Le procès de l’ancien ministre d’État congolais en charge de la Justice, Constant Mutamba, s’ouvre ce mercredi 9 juillet 2025 devant la Cour de cassation à Kinshasa. Il est poursuivi pour détournement présumé de 19 millions de dollars américains, fonds alloués à la construction d’un établissement pénitentiaire à Kisangani, dans la province de la Tshopo.
Cette procédure judiciaire fait suite à l’autorisation de poursuites accordée par l’Assemblée nationale, le 15 juin dernier, à la suite d’un réquisitoire du procureur général près la Cour de cassation, Firmin Mvonde. Selon des sources proches du dossier, Constant Mutamba a reçu une citation à comparaître en bonne et due forme.
Le ministère public reproche à l’ancien ministre de graves négligences dans la gestion du projet, notamment de ne pas avoir vérifié l’existence légale et opérationnelle de Zion Construction, l’entreprise bénéficiaire du marché. Aucun site de construction n’a pu être identifié à Kisangani, et les associés de la société adjudicataire sont actuellement intraçables. Ils font l’objet d’avis de recherche.
L’enquête indique également que les fonds ont été décaissés sans que le moindre chantier ne soit amorcé, suscitant l’indignation d’une partie de la société civile et des élus locaux.
Dans une correspondance datée du 10 juin, Constant Mutamba a récusé le procureur général Firmin Mvonde, qu’il accuse d’« inimitié manifeste ». Il a également demandé l’écartement de l’ensemble des magistrats du parquet général près la Cour de cassation, estimant que l’instruction du dossier manquerait d’impartialité. Cette contestation pourrait entraîner des tensions procédurales dès l’ouverture du procès, voire retarder le déroulement des audiences.

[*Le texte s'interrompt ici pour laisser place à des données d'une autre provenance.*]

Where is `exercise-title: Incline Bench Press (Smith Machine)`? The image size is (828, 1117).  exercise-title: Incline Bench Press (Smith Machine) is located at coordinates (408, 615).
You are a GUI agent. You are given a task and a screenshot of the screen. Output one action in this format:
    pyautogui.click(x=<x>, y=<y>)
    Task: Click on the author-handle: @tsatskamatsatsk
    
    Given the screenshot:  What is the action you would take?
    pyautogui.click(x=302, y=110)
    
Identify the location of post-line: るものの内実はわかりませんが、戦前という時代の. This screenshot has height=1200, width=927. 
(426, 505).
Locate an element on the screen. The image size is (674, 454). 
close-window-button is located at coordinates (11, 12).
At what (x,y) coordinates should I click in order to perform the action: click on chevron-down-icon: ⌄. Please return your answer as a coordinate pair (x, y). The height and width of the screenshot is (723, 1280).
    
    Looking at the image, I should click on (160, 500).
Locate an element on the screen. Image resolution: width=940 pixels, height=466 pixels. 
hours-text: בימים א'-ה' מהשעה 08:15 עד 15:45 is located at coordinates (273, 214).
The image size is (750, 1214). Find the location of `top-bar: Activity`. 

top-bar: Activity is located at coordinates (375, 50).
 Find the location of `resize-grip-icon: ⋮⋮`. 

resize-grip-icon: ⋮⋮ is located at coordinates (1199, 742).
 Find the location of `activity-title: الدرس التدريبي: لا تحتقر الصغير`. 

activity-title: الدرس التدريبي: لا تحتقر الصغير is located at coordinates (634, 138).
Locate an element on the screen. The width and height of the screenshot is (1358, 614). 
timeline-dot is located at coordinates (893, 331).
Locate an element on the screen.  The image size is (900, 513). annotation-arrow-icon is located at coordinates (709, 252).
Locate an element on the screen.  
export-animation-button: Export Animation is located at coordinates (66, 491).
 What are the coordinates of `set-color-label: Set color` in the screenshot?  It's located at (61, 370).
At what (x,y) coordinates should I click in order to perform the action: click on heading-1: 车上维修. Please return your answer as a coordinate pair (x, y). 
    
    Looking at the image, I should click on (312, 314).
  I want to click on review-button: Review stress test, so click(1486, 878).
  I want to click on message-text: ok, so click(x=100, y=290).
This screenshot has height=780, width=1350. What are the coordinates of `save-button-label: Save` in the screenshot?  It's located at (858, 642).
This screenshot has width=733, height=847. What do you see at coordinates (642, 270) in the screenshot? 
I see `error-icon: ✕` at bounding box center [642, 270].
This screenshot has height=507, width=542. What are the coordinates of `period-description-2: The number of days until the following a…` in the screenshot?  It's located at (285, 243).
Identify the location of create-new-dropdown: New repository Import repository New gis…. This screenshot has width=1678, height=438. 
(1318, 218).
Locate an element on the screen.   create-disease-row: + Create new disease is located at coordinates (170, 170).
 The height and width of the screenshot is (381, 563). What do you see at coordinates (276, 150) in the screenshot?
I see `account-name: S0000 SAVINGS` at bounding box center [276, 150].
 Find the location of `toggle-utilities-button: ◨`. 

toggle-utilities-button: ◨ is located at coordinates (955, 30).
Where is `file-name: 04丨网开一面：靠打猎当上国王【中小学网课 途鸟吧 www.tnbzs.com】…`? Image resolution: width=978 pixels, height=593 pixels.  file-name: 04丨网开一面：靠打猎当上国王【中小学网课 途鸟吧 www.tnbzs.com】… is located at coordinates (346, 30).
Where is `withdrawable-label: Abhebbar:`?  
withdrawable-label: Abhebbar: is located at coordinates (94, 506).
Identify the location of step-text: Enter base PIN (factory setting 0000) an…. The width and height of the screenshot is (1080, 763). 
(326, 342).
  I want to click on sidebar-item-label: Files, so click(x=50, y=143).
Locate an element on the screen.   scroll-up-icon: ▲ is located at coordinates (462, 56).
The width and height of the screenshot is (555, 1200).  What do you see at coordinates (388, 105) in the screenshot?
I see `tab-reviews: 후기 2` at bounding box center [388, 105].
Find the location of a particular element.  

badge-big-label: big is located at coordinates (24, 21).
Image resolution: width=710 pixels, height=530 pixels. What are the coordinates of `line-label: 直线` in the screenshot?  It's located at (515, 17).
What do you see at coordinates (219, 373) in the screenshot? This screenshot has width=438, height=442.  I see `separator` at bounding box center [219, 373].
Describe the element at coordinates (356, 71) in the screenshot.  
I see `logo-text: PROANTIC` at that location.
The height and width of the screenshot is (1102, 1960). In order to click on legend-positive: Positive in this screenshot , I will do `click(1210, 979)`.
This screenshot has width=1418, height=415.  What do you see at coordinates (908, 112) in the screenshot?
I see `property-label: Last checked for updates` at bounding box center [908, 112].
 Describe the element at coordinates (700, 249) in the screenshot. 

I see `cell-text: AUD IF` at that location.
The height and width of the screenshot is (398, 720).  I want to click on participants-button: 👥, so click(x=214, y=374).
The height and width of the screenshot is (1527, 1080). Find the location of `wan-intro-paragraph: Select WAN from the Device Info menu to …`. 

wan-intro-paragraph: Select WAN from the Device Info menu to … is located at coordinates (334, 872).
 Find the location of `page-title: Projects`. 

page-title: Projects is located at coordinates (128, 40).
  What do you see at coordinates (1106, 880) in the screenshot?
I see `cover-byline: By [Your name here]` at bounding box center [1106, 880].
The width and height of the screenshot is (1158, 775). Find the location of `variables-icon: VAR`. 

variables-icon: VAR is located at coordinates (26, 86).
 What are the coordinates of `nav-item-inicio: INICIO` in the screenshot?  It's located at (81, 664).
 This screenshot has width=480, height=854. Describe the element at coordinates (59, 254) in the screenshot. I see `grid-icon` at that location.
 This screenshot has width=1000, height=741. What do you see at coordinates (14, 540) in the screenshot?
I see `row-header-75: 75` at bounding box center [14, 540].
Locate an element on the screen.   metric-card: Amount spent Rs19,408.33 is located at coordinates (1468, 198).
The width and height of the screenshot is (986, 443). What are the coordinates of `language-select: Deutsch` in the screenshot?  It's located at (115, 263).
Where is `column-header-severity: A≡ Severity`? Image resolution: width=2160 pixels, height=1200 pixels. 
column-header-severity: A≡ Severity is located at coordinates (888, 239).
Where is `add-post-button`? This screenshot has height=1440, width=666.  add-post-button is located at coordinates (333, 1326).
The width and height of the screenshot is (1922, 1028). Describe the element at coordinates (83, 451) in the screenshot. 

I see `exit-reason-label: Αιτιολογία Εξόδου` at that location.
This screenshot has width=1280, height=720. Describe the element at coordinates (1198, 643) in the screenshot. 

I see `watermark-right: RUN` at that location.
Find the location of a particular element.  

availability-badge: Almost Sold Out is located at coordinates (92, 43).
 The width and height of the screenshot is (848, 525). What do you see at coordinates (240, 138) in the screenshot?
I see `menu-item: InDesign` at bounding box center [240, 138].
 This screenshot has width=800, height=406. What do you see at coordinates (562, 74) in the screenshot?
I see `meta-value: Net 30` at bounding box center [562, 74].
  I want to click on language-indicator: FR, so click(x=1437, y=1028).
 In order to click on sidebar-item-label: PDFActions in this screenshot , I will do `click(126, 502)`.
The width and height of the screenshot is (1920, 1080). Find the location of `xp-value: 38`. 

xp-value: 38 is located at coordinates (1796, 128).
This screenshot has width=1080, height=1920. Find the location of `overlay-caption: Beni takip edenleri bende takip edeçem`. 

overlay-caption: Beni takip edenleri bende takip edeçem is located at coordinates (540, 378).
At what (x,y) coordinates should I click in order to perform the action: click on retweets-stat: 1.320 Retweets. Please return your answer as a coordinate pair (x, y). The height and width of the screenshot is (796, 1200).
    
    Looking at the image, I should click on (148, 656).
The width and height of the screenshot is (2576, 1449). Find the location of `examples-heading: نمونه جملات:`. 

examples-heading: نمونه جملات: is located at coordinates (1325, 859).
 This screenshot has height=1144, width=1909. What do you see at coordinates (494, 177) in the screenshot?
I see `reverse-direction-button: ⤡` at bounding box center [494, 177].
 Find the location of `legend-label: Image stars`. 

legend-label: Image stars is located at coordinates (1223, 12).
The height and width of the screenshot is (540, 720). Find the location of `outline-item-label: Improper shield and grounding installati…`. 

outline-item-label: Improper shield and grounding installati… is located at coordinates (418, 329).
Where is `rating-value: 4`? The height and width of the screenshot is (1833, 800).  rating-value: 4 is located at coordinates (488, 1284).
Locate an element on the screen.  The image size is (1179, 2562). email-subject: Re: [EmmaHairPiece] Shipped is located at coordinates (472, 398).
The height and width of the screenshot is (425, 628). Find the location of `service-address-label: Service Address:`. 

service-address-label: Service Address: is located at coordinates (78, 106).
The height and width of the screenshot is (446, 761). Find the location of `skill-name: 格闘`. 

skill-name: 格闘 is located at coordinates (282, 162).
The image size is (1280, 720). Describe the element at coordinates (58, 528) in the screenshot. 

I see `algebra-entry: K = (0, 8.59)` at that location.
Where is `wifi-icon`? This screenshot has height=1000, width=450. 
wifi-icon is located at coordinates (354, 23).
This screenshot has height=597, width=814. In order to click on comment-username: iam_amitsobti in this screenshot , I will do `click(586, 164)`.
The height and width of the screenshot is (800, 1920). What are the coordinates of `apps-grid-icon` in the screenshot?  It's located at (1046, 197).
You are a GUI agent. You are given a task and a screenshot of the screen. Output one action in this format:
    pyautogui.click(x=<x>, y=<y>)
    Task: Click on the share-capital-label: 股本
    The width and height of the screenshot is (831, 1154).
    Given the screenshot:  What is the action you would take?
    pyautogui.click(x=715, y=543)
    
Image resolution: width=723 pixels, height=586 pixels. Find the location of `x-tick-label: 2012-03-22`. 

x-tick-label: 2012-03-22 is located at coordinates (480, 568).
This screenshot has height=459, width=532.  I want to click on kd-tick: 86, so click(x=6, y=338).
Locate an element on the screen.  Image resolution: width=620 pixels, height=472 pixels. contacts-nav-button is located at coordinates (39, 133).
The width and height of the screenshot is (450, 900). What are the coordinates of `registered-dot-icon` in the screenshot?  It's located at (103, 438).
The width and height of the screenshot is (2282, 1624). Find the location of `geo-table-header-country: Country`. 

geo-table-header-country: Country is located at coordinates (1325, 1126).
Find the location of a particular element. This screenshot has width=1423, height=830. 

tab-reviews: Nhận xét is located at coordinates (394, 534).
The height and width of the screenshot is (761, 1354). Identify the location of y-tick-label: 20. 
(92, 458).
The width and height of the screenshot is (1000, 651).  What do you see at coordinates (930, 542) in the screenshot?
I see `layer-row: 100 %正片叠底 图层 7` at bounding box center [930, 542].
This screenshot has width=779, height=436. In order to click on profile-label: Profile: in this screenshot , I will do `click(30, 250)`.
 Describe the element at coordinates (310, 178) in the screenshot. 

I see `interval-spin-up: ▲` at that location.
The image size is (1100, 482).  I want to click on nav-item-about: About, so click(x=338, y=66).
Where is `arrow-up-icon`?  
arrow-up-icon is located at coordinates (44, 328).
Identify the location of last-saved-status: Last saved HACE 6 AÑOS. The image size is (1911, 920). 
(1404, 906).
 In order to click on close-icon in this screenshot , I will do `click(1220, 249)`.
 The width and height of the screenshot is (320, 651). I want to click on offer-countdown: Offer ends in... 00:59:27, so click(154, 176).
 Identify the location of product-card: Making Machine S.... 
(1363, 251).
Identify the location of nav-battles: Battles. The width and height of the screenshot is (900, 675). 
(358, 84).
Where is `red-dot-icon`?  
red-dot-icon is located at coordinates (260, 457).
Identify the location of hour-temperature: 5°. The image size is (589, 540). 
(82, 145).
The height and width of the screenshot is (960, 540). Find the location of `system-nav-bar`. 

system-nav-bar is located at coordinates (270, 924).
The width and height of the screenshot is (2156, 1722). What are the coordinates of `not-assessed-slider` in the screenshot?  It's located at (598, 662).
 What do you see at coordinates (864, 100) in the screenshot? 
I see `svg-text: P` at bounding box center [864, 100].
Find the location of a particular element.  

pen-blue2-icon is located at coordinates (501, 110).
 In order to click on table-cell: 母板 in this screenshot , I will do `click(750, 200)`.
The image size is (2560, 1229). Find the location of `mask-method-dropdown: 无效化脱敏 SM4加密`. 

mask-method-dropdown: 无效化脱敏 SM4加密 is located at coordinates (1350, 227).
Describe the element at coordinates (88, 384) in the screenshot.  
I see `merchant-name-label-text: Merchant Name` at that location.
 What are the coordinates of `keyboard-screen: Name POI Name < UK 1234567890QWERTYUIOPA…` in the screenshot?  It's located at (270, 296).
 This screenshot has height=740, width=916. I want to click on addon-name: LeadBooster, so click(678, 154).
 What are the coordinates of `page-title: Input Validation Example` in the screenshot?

Ce procès marque une étape importante dans la volonté des institutions judiciaires congolaises de lutter contre la corruption et l’impunité au sein de l’appareil d’État. Plusieurs observateurs attendent de voir si ce dossier sera traité avec rigueur et indépendance, dans un contexte politique tendu, à quelques mois des grandes réformes promises par le gouvernement.
S’il est reconnu coupable, Constant Mutamba pourrait faire face à de lourdes peines, assorties d’une interdiction d’exercer des fonctions publiques. L’opinion nationale et internationale suivra de près ce procès, considéré par beaucoup comme un test de crédibilité pour la justice congolaise.